◆ 练习要求: 将下方条目中从包含“Given: Open the View menu”的那一行开始、到包含“(353, 1390)”的那一行结束的各行改写为 JSON 字符串列表，每行对应一个字符串，略去空行。首尾两行都要包括，此范围以外的行一律不写。

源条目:
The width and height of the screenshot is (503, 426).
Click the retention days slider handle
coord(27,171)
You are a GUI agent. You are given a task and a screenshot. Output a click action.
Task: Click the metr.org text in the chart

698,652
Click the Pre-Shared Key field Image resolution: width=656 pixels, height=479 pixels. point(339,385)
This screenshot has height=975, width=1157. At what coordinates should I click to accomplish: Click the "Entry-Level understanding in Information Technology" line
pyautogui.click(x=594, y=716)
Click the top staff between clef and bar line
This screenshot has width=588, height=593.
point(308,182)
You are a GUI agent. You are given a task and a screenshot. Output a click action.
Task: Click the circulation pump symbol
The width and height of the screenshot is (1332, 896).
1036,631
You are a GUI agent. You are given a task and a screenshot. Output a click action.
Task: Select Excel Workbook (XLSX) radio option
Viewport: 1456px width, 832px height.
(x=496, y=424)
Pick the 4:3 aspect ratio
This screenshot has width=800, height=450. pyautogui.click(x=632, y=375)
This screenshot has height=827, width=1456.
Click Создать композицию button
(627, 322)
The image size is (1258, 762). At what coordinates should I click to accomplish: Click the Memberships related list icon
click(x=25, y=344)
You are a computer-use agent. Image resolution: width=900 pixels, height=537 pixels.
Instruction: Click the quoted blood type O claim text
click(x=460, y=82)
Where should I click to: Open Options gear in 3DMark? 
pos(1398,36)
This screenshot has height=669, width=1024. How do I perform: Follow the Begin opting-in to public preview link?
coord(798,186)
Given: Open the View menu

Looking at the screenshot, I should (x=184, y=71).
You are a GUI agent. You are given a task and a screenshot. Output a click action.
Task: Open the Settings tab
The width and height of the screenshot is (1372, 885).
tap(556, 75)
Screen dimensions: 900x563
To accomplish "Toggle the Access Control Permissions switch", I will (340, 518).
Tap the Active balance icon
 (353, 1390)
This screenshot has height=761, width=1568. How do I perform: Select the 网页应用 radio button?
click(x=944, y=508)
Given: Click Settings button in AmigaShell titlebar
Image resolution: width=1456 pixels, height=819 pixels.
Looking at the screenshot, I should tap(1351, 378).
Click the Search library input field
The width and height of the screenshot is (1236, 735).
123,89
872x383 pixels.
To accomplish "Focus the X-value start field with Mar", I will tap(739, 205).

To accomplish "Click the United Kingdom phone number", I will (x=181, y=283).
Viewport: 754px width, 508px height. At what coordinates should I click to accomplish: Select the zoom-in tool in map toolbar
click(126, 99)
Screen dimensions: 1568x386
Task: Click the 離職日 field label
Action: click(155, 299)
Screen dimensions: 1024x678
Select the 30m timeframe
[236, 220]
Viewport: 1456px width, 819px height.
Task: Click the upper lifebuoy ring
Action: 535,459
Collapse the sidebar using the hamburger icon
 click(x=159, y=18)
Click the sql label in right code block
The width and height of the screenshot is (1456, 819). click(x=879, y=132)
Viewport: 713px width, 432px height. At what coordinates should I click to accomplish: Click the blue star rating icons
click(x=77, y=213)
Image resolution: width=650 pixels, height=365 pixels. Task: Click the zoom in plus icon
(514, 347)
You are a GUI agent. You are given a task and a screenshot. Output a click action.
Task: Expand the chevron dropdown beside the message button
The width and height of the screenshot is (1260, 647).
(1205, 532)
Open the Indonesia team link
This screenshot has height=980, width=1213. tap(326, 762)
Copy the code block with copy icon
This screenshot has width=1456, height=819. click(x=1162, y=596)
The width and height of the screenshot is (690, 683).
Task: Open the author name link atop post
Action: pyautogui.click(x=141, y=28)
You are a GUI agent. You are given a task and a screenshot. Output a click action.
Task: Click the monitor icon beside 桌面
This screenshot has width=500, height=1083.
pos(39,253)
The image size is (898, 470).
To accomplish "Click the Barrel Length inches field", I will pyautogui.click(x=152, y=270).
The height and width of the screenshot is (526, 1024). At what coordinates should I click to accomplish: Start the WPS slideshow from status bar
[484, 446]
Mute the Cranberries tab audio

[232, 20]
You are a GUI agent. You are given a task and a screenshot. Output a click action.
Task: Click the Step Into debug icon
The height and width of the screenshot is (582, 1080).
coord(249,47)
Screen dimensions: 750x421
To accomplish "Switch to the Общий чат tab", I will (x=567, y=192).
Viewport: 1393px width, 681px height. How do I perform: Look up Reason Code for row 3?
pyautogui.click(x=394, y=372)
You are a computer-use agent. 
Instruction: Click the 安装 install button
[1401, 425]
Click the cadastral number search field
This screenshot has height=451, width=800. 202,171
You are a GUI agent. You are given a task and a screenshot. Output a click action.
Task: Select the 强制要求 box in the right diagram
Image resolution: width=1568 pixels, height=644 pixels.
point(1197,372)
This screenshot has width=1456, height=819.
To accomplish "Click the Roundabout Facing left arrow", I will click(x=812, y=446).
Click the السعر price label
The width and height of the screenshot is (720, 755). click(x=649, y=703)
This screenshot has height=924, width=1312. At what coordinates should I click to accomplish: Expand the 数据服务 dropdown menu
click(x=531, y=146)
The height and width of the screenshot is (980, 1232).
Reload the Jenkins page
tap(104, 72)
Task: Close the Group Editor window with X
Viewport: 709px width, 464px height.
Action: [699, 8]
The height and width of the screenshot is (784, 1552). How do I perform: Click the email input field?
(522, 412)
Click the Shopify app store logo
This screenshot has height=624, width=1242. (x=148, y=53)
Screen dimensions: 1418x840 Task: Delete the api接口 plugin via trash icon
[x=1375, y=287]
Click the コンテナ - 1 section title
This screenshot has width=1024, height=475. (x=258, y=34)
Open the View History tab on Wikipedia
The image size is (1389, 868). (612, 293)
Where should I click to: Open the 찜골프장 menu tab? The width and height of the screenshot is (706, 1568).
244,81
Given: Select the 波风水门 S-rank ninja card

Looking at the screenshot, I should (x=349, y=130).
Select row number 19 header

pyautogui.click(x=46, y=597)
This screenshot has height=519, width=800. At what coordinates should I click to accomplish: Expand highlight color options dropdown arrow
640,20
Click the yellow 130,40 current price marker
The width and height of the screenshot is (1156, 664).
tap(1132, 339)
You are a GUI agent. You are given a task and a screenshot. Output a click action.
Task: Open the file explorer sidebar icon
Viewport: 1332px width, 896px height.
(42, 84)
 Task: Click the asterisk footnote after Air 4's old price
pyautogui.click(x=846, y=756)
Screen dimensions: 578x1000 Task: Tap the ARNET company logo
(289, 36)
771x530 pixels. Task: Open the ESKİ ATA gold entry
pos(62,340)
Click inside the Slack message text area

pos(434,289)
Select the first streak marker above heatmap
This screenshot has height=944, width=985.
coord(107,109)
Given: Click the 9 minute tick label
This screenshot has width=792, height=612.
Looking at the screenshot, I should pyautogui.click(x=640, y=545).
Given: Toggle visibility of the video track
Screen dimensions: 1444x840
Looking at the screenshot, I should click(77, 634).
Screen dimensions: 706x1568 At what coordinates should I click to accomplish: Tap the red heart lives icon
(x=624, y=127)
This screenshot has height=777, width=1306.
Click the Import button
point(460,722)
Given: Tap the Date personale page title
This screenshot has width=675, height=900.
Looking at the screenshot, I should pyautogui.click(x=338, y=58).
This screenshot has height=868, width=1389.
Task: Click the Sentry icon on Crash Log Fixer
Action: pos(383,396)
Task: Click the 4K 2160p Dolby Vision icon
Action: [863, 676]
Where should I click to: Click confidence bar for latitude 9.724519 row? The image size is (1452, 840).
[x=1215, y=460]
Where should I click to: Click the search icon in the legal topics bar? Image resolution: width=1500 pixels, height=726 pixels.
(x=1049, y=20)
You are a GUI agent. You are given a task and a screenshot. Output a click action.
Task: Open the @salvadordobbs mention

◆ 回答:
[
  "Given: Open the View menu",
  "Looking at the screenshot, I should (x=184, y=71).",
  "You are a GUI agent. You are given a task and a screenshot. Output a click action.",
  "Task: Open the Settings tab",
  "The width and height of the screenshot is (1372, 885).",
  "tap(556, 75)",
  "Screen dimensions: 900x563",
  "To accomplish \"Toggle the Access Control Permissions switch\", I will (340, 518).",
  "Tap the Active balance icon",
  " (353, 1390)"
]